━━━ DATASET
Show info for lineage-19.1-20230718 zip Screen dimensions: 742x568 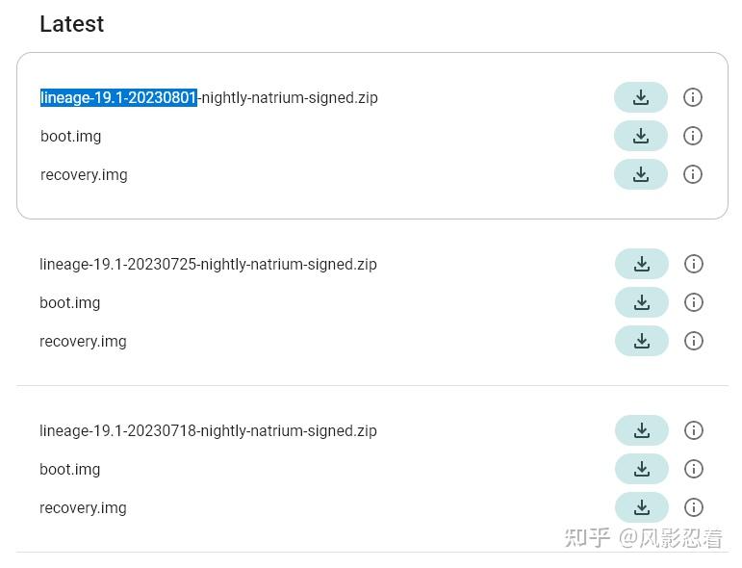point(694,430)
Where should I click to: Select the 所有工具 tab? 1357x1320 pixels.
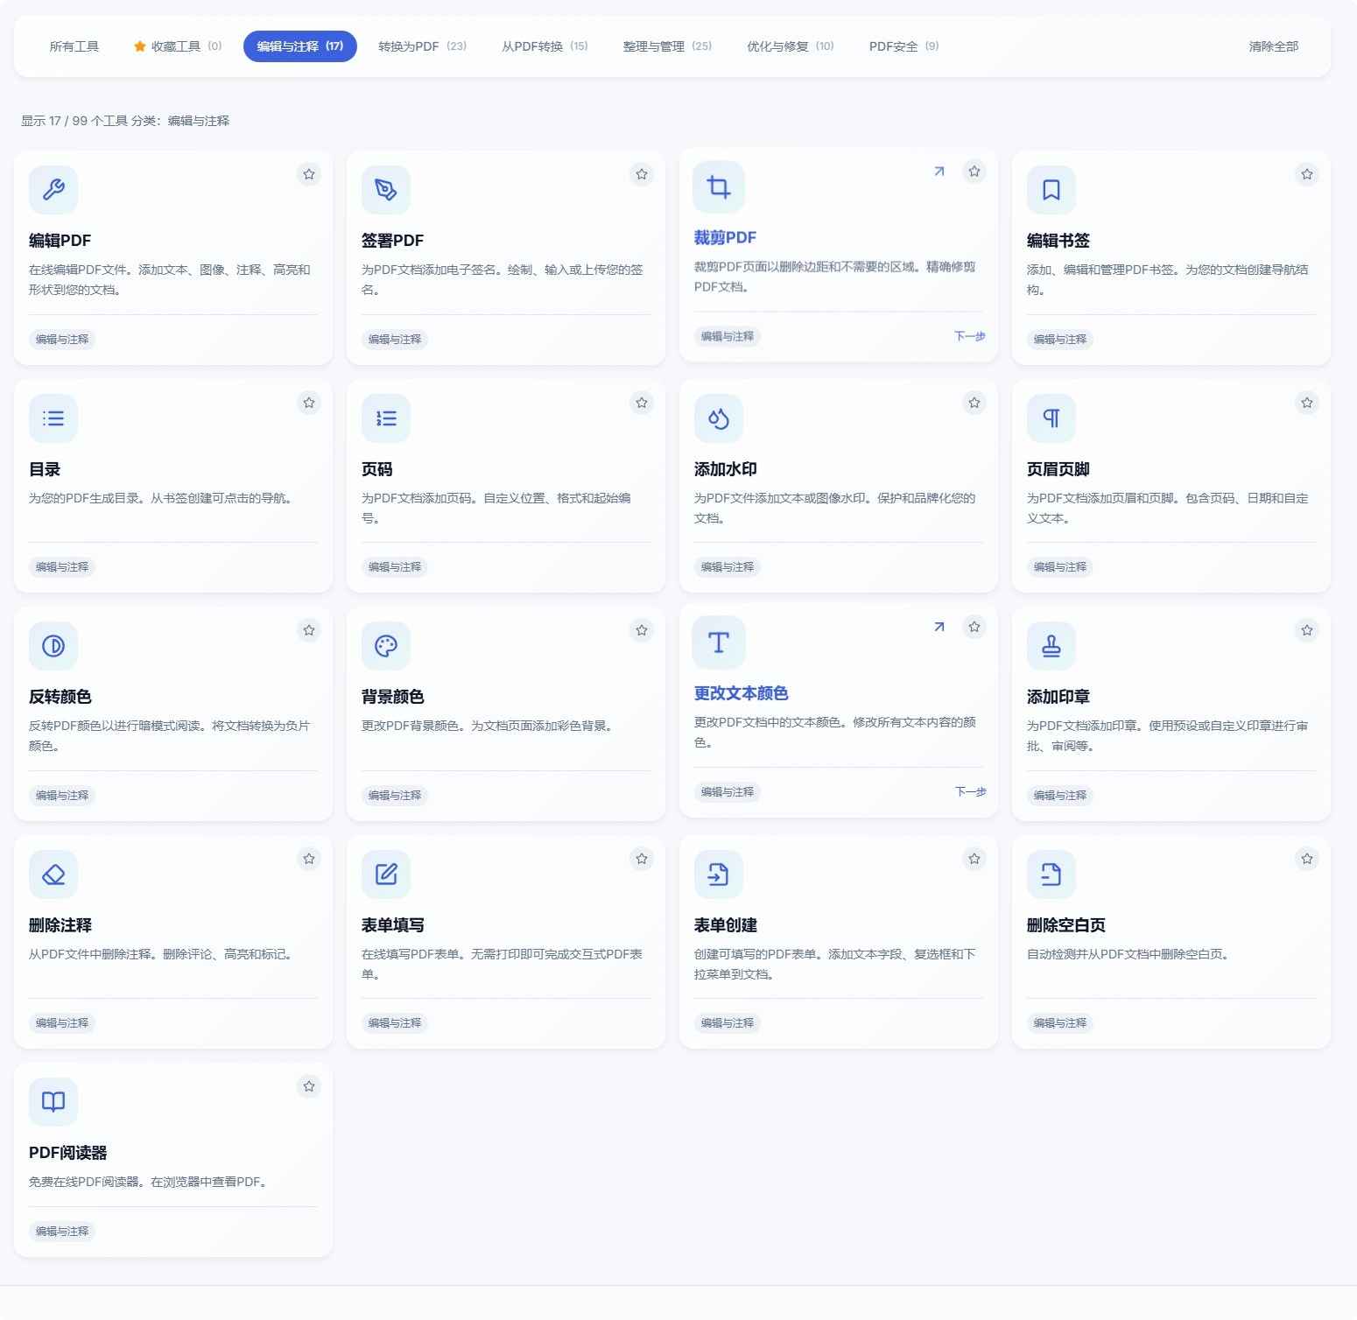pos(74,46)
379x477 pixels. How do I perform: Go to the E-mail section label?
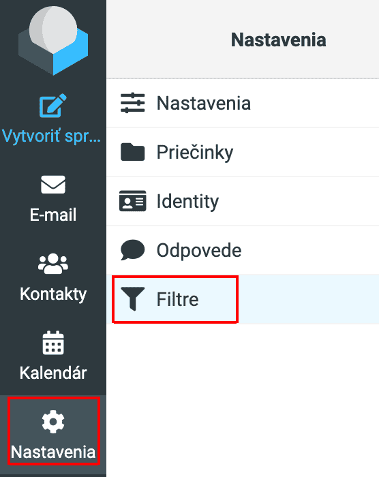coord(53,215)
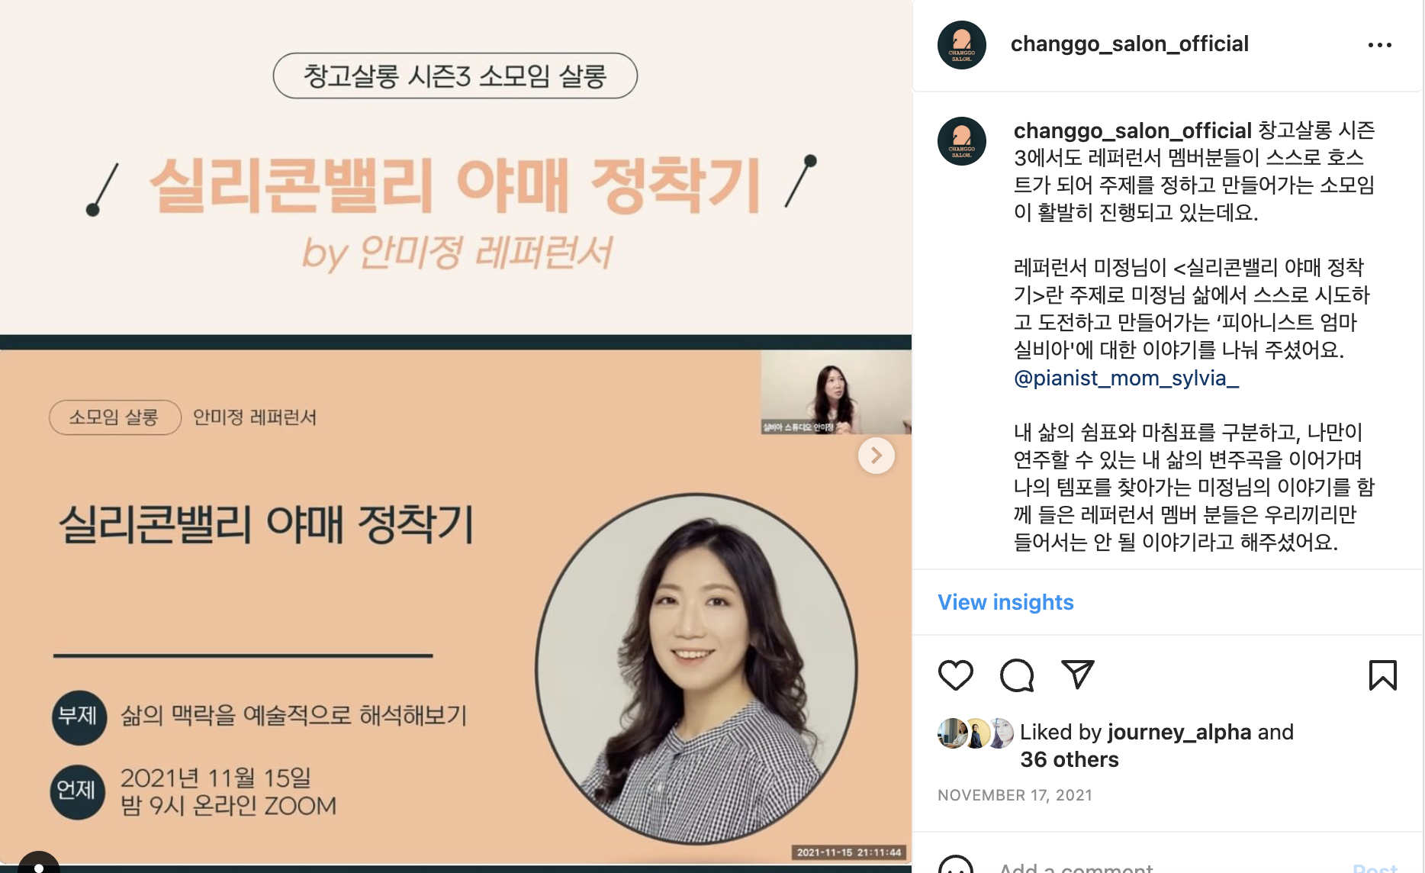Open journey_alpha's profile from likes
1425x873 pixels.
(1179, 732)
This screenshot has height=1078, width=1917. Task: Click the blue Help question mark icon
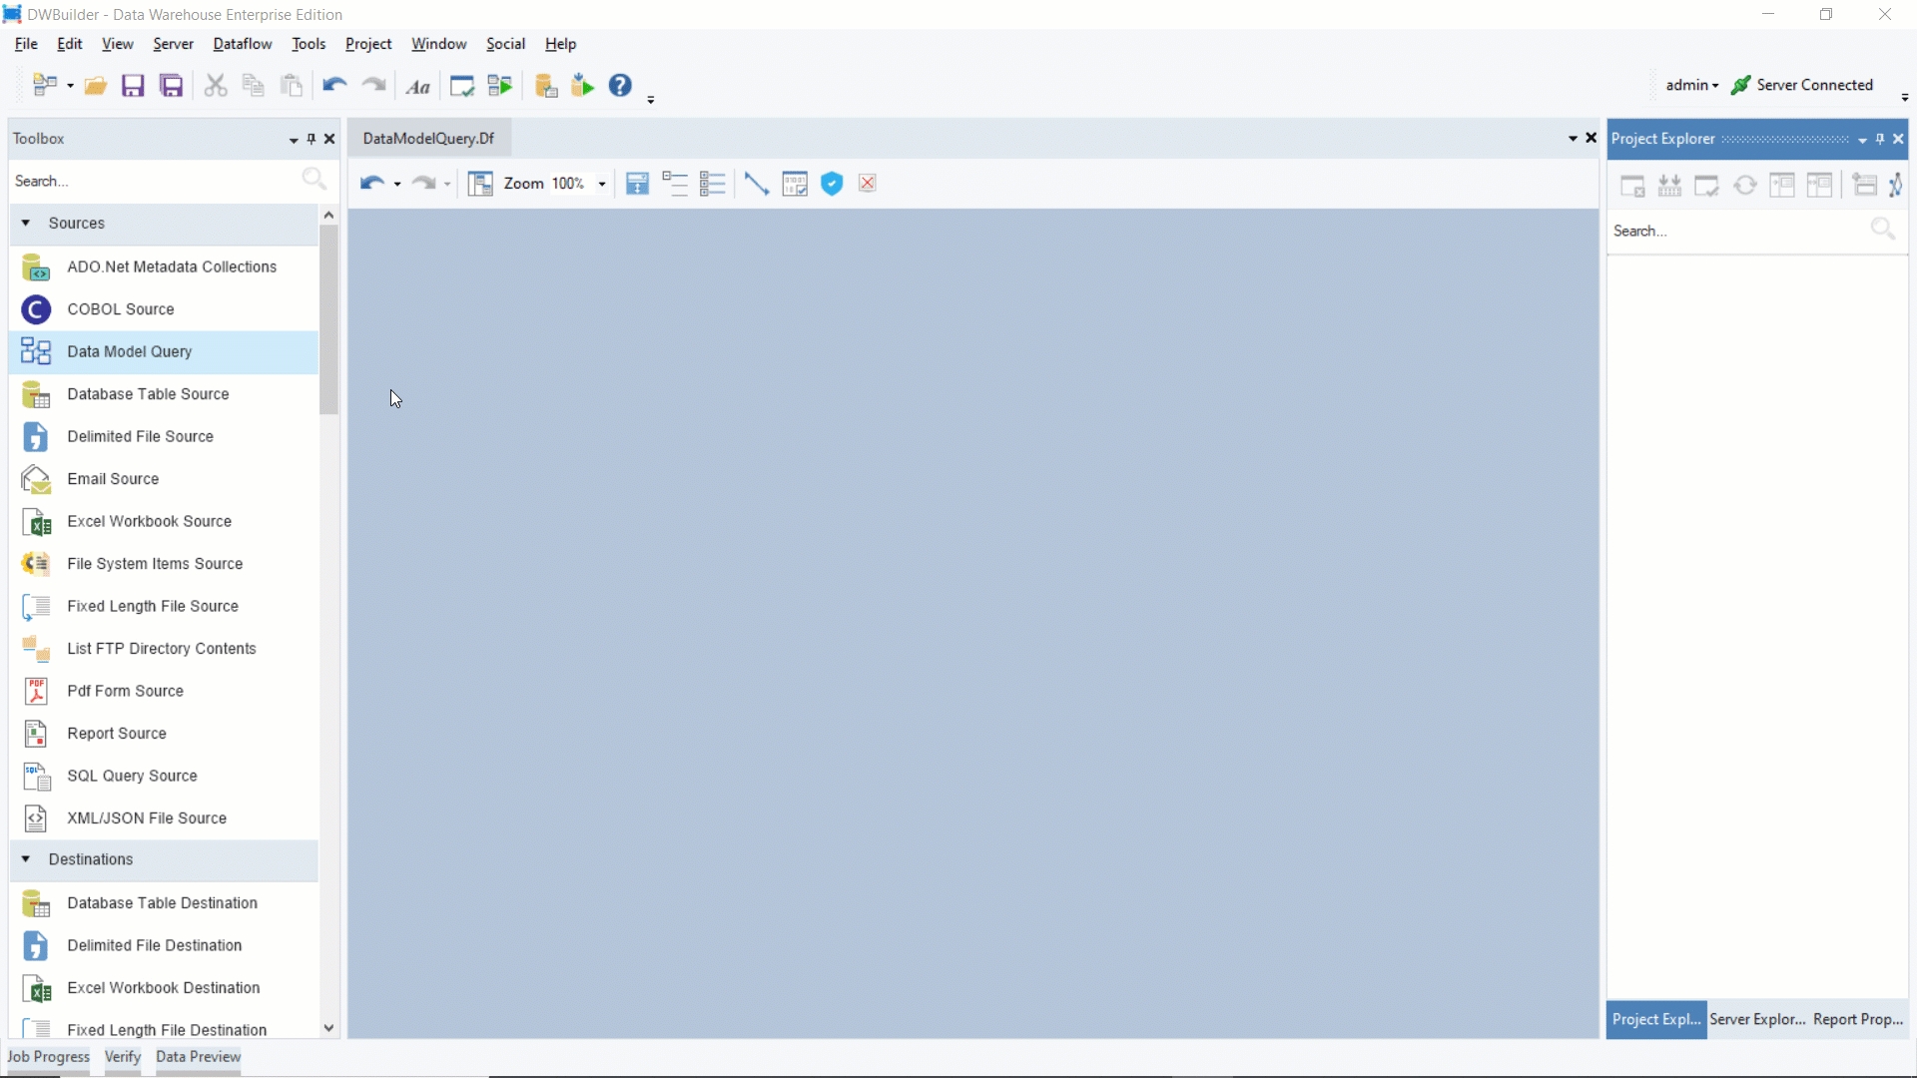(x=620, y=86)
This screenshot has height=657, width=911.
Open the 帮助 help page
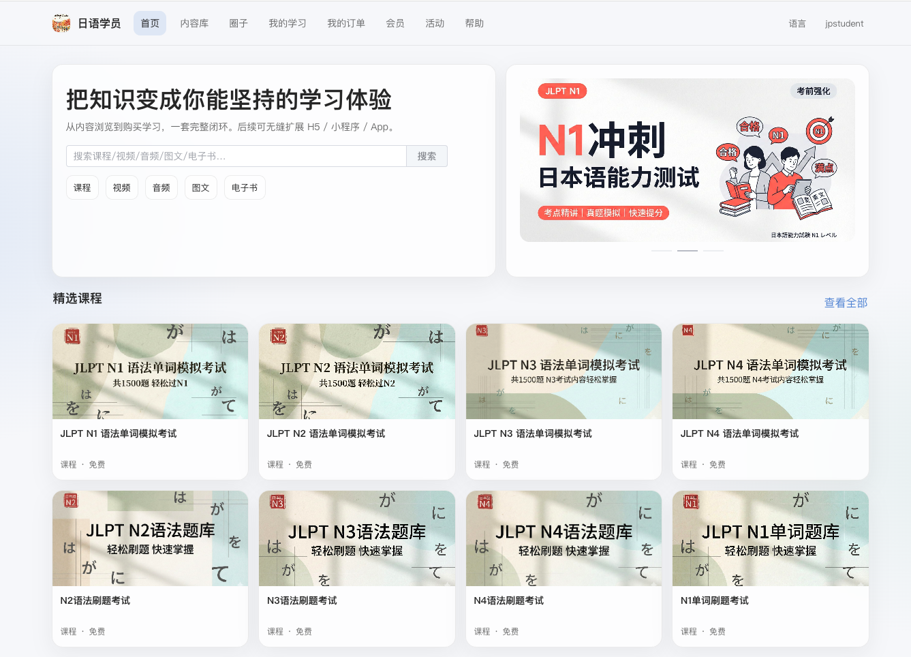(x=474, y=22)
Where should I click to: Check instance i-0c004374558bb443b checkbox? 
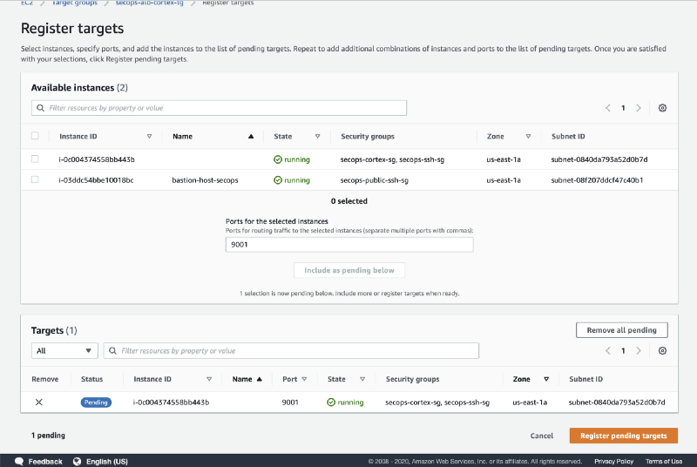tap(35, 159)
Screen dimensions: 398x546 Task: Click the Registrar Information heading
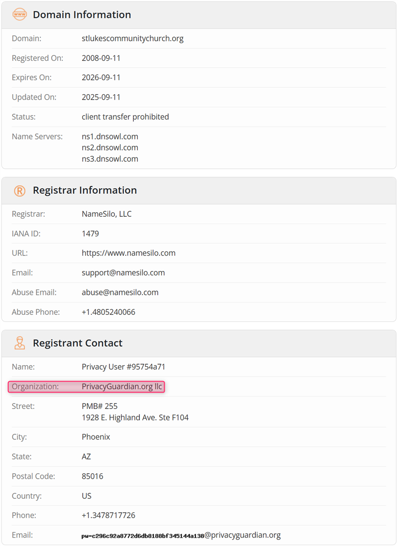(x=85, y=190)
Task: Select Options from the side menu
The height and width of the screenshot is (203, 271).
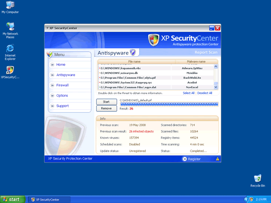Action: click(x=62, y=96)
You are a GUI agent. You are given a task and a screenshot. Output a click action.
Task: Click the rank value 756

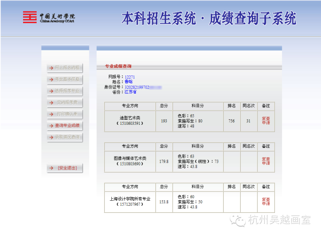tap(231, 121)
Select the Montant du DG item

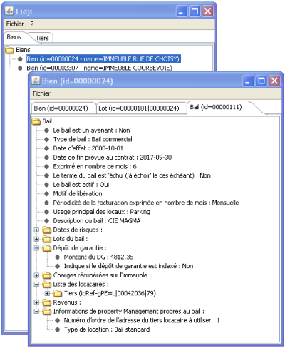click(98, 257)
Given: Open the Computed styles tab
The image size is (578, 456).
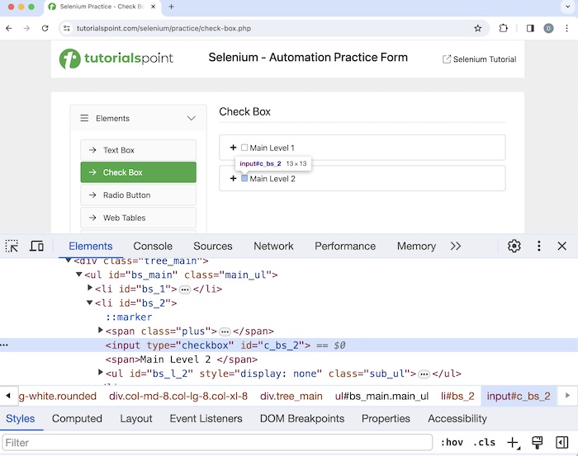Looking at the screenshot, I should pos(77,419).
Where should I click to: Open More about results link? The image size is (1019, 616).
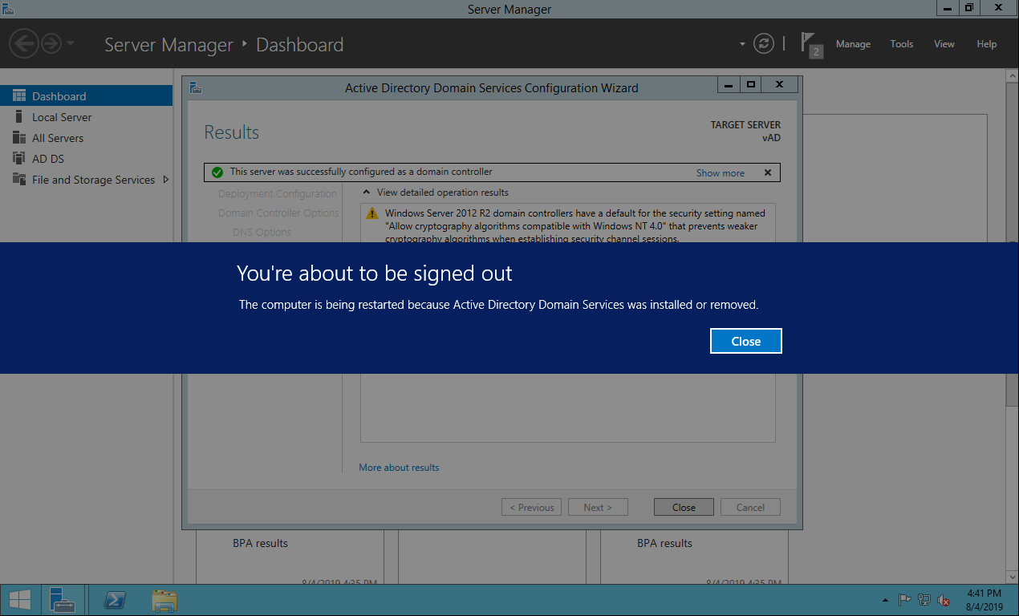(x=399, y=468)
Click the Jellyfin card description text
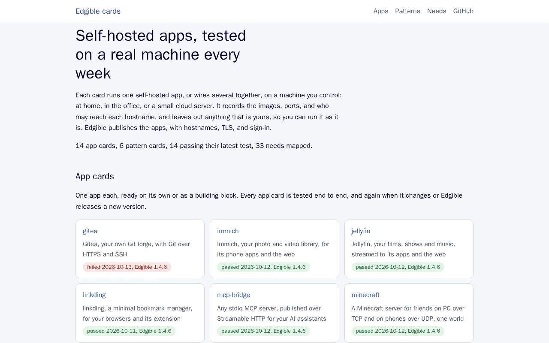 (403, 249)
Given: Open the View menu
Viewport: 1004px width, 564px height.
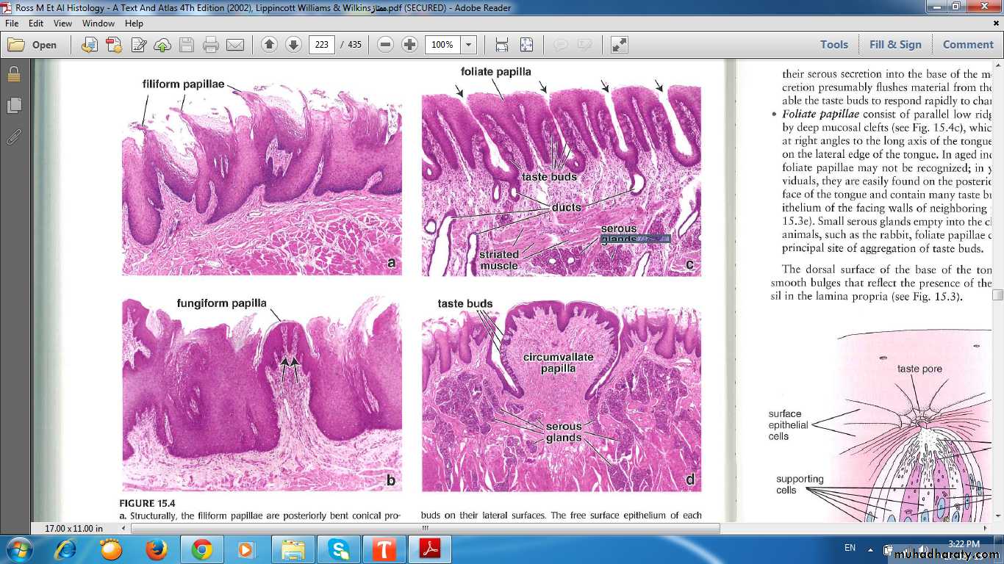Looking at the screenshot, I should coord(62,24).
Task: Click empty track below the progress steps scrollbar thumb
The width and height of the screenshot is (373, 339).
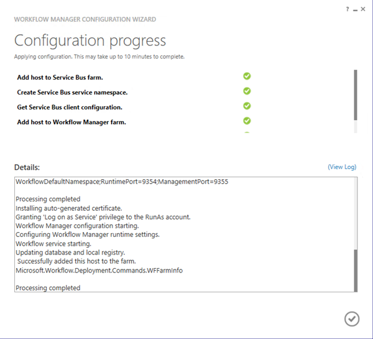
━━━━━━
# WHAT IS ASKED
Give the stretch of lines from the one containing "Select the Montant du DG item" through the one containing "(x=399, y=468)" as a Markdown table with the columns Row and Line, where Row holds a running number. Skip blank lines and leave the pictures out.

# SOLVED PROBLEM
| Row | Line |
|---|---|
| 1 | Select the Montant du DG item |
| 2 | click(98, 257) |
| 3 | Given: Open the Computed styles tab |
| 4 | The image size is (578, 456). |
| 5 | Looking at the screenshot, I should pos(77,419). |
| 6 | Where should I click to: Open More about results link? The image size is (1019, 616). |
| 7 | (x=399, y=468) |